Performance Nutrition Canine-Style


Bo Steketee.
  Mind Up! generally relates to the cerebral and emotional aspects of athletics.  An important part of developing an optimal mindset for sports is understanding that life beyond athletics exists.  In other words, having interests outside of a specific sport actually helps enhance athletic performance in that sport.   

My two rescue dogs provide me constant entertainment away from the pool deck.  Annie’s unique personality and special needs will be documented in a future entry.  Today’s blog will focus on my male dog whose recent dietary preferences make a swimmer’s appetite appear mild.

Bo, a 7-year old pitt bull-lab-chow-sharpei, should not be hungry.  After all, he is rarely subjected to dog food.  Instead, he sups on “dog-sagna” (whole wheat penne, tomatoes, and cottage cheese) or macaroni salad (whole wheat macaroni, tuna fish, and carrots).  He enjoys eggs with cheddar for breakfast, and if he has to eat kibble Steve adds milk to turn the meal into a palatable doggie cereal.

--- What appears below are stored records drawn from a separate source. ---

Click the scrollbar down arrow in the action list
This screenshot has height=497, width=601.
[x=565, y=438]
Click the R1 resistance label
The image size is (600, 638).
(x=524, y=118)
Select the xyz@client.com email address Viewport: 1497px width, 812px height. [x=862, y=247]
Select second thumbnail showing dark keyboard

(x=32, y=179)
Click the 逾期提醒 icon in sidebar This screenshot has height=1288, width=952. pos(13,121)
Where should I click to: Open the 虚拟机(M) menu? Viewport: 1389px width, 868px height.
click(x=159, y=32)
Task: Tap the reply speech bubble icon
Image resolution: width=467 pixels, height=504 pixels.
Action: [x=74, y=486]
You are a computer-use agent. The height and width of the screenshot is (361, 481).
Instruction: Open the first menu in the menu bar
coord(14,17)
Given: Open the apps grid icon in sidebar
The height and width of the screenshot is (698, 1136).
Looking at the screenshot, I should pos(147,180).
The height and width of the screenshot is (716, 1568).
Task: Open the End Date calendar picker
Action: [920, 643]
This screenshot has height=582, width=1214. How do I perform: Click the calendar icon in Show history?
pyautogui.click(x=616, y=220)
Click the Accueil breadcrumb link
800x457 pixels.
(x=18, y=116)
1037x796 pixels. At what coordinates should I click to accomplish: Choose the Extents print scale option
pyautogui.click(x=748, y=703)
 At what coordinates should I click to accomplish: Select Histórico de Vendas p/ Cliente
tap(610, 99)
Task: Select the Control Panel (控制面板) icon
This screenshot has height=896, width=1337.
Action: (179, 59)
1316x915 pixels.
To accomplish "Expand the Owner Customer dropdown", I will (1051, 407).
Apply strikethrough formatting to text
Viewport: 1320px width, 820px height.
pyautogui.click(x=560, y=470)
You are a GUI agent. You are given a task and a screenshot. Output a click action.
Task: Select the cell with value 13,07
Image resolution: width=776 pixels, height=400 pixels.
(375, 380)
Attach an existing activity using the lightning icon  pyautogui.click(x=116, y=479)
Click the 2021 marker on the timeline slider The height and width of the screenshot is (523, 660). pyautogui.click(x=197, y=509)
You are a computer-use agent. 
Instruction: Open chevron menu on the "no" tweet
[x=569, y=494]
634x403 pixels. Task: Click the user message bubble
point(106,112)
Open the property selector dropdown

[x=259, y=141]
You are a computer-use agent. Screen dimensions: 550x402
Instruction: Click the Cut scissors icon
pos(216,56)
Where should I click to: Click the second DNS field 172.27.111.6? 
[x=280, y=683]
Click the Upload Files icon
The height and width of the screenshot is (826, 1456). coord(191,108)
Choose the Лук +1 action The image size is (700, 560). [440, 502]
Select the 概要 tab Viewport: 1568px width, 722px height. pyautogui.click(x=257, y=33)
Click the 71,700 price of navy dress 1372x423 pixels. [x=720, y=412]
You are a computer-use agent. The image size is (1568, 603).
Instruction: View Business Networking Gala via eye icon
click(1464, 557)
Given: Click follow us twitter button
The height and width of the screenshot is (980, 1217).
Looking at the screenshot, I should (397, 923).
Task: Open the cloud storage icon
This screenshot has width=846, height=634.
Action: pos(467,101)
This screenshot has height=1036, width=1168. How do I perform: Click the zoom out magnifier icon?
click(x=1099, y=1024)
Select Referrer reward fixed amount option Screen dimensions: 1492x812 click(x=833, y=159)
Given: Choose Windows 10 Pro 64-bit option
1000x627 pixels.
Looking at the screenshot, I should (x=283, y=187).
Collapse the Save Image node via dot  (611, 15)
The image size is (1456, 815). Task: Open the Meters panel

Altitude supposedly suppresses the appetite, but Bo has shown no such decrease in hunger since moving to 5,000 feet above sea level in Reno, Nevada.  Instead, he has become obsessed with horse manure.

Several miles from our house there is a lovely park with a playground, paved walking path, dense green grass, and dirt trail for horses.  We know the dirt trail is for horses because of the yellow signs picturing equines and because of the clumps of manure dappling the path.  Bo gobbles those clumps with an enthusiasm reminiscent of Augustus Gloop in the edible garden of Willy Wonka’s chocolate factory.  Straining at the end of his leash, Bo laps up dollops of excrement so quickly that he coughs flecks of manure through his nostrils.  His ability to snatch a bite of poop on the fly puts him on par with the best triathletes grabbing an emergency snack at an aid station.

Bo and his "snack."
We have tried to walk directly in the center of the path to avoid the manure, but a 70-pound pitt mix has remarkable strength when it comes to lunging for an entire mound of his new-found, favorite delicacy.  We have tried asking Bo to “drop it” – but pitt mixes become deaf when focused on eating.  We have not tried – and will not try—to pry open Bo’s jaws to remove a clump of manure.  After watching Bo joyfully chomp an avocado pit I accidentally flung across the kitchen while making dinner, I have no desire to compete with the power of his mandible.  What goes in Bo’s mouth, stays in Bo’s mouth…forever. 

By the end of the walk, Bo is in food coma, walking slowly, deliberately licking the bits of manure strung on his whiskers like rotten pearls.  He clambers into the Prius for the drive home during which his thick tail happily thumps on the backseat as he blesses us with his fragrant dog breath.